* **WORK TO BE COMPLETED**:
Check each line of the listing for the string "computer", then state how many lines have it. Only the number is wanted.

* **EXERCISE INPUTS**:
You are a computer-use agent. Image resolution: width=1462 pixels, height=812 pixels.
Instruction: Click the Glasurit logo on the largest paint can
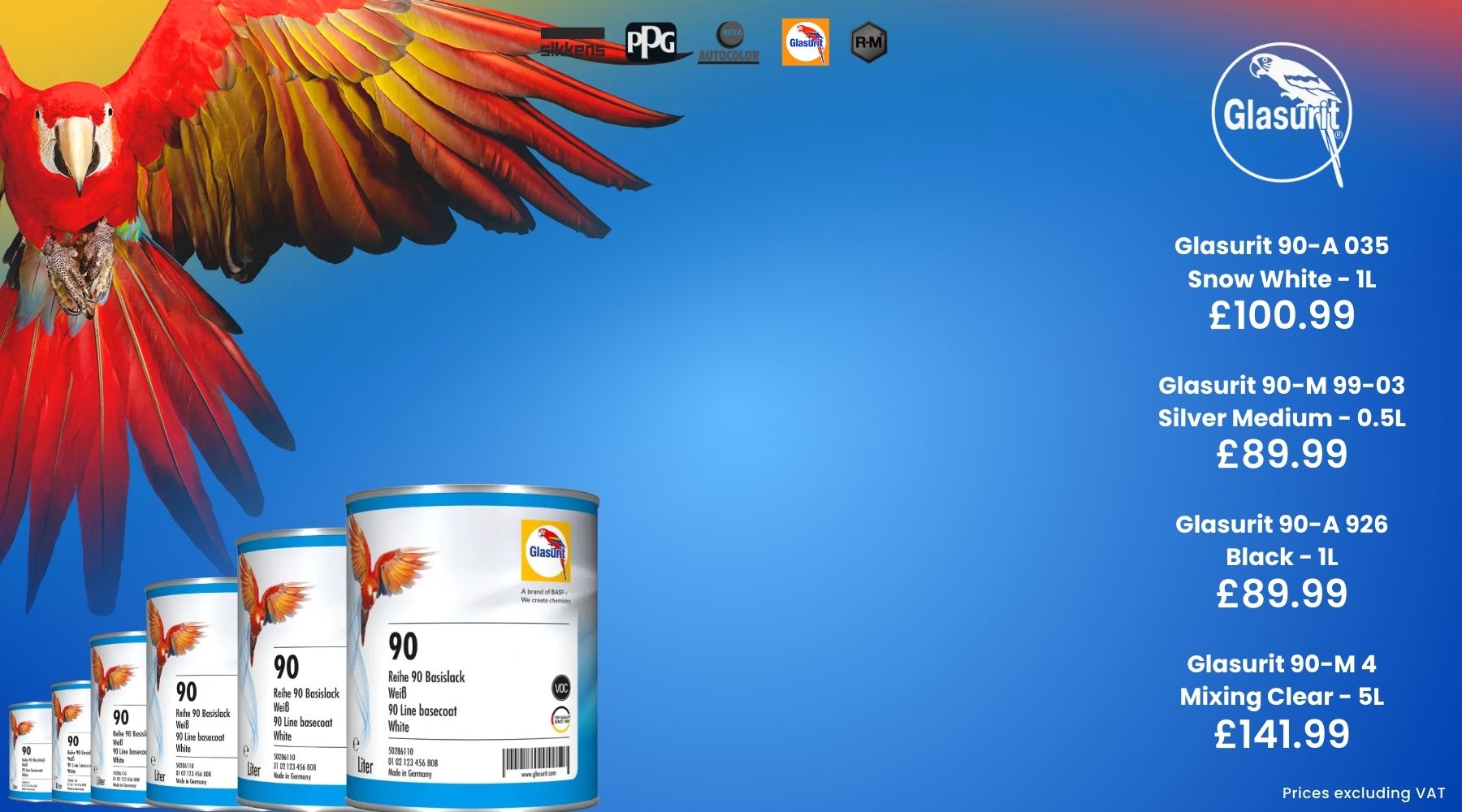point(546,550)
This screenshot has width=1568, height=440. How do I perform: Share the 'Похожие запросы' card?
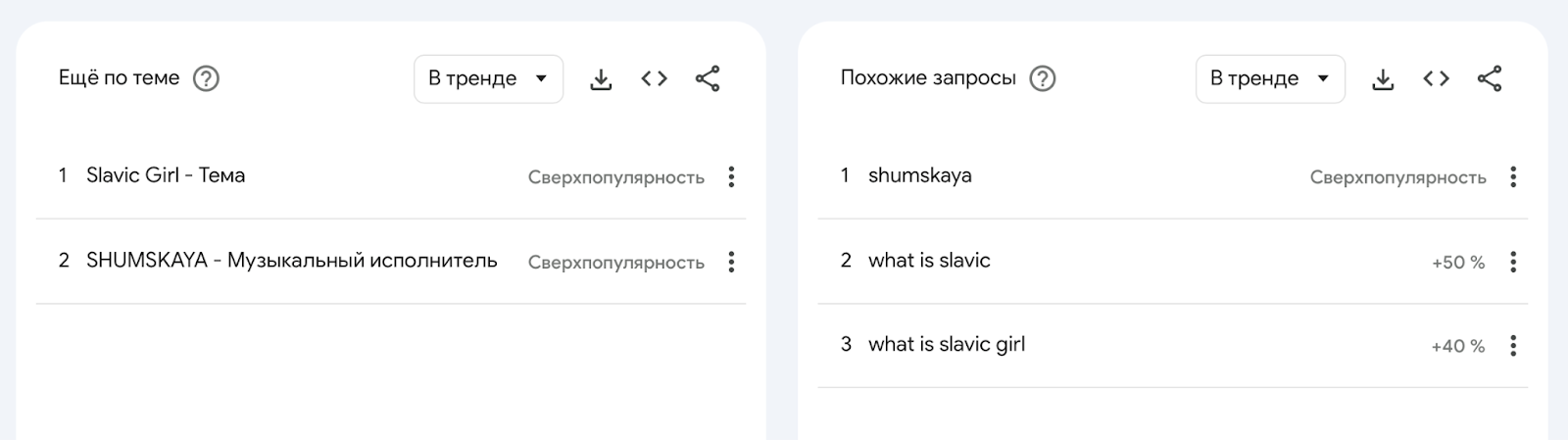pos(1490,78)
---
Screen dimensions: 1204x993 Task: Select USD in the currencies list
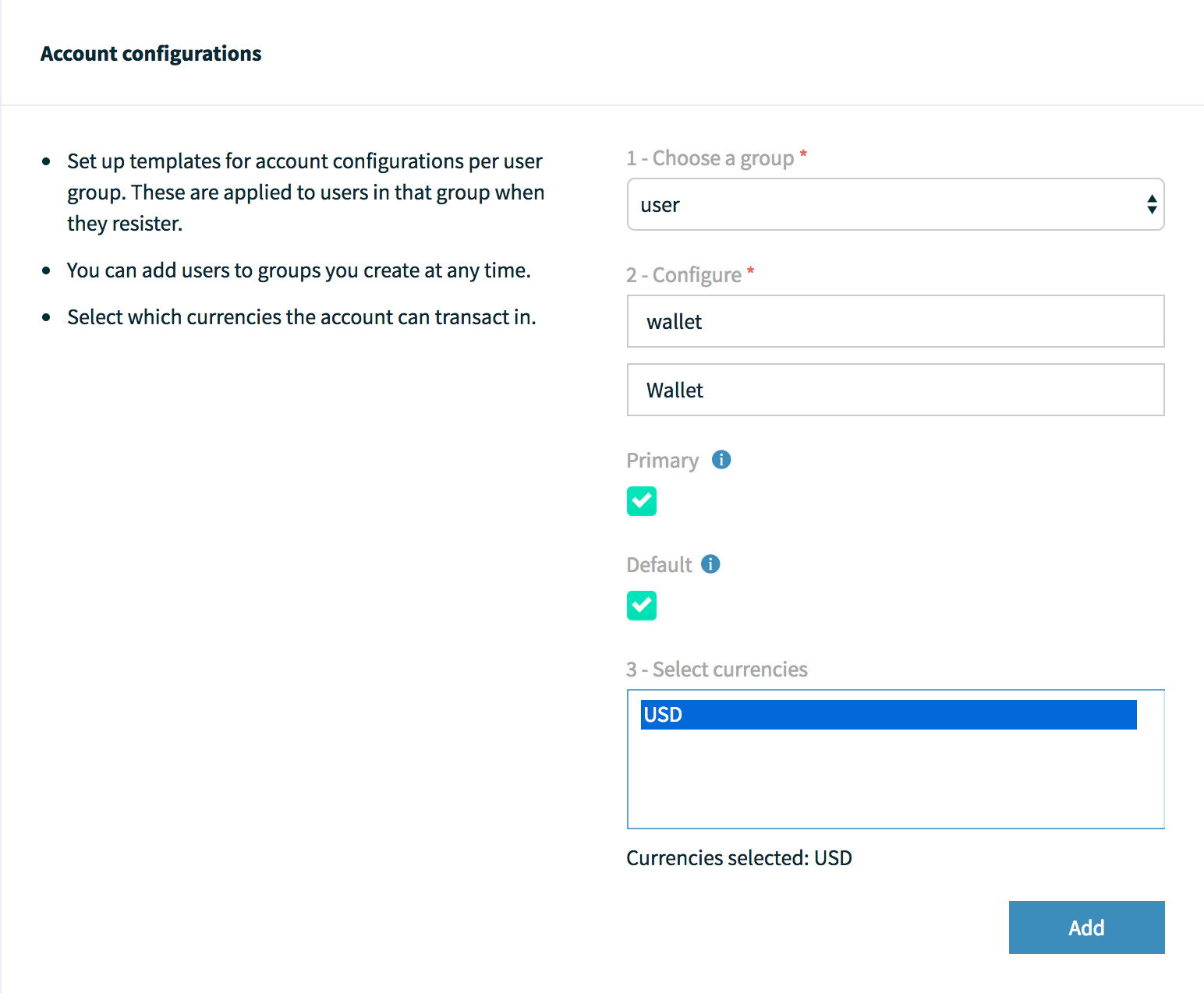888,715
* * *
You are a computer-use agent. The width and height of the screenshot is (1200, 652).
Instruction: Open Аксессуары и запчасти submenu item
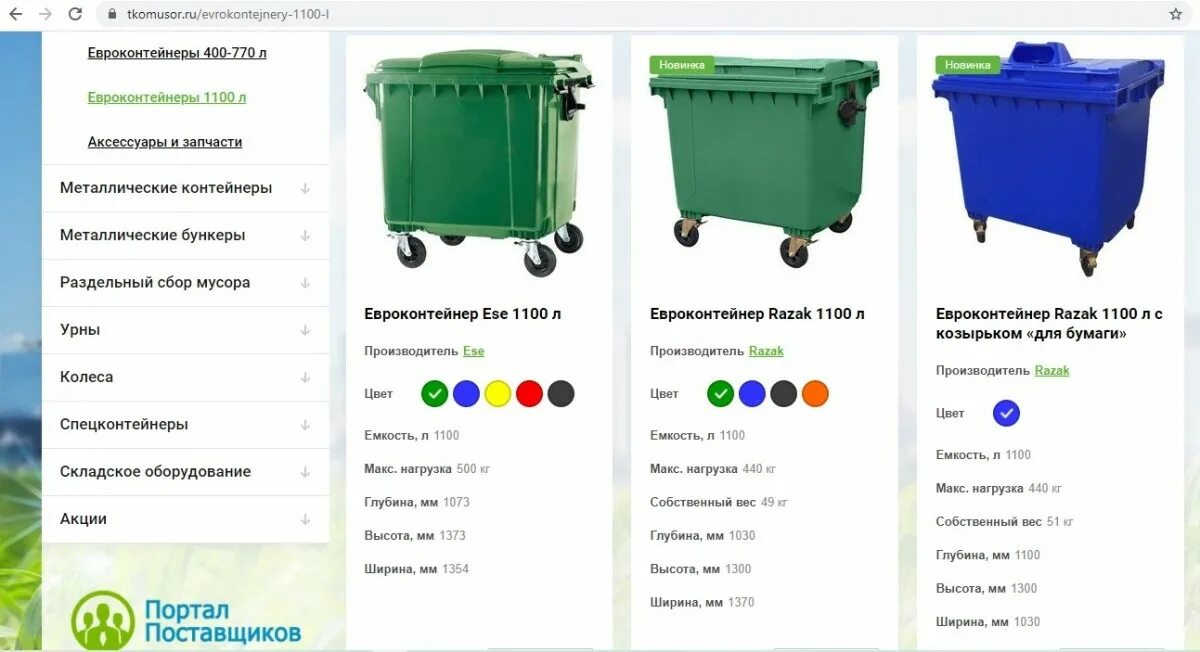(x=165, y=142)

* **EXERCISE ANSWER**:
2